Let's integrate

Let, $f(x) =\displaystyle \int (3ax^2+2bx+c) \, dx=ax^3+bx^2+cx$ $\color{teal} {\text{[We won't need the integral constant as it's a definite integral.]}}$

Given that, $\displaystyle \int_{0}^3 (3ax^2+2bx+c) \, dx=\displaystyle \int_{1}^3 (3ax^2+2bx+c) \, dx$ $\Rightarrow \left[ax^3+bx^2+cx\right]_0^3=\left[ax^3+bx^2+cx\right ]_1^3$ $\Rightarrow f(3)-f(0)=f(3)-f(1)$ $\Rightarrow f(1)=f(0)$ $\Rightarrow \color{#0C6AC7} {\boxed {a+b+c=0}}$

Thinking about it logically, as in with the basic area formula length times width, we have two areas equalling each other that have different lengths. It's like saying 3x = 2x. The only solution for the width is zero.

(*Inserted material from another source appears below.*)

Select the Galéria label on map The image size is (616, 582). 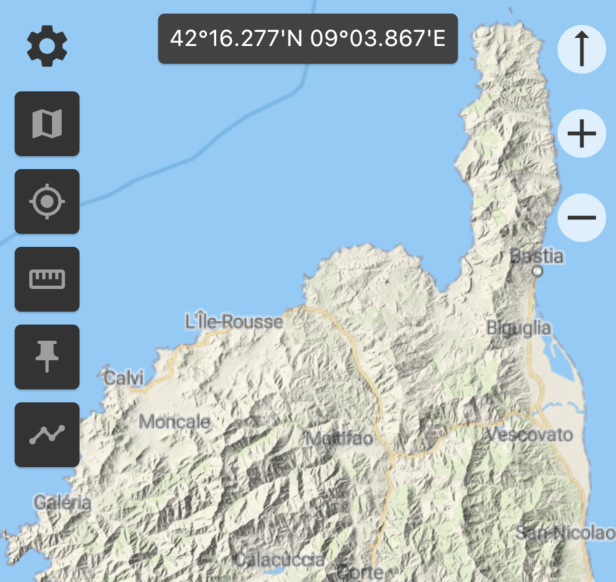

Therefore, a, b, and c have to be zero.

Then of course, 0 + 0 + 0 = 0

Let $f(x) = 3ax^2 + 2bx + c$

$\displaystyle{\int_0^3 f(x) \,dx} = \displaystyle{\int_0^1 f(x) \,dx} + \displaystyle{\int_1^3 f(x) \,dx} = \displaystyle{\int_1^3 f(x) \,dx}$ so that $0 = \displaystyle{\int_0^1 f(x) \,dx} = ax^3 + bx^2 + cx \Big|_0^1 = a+b+c$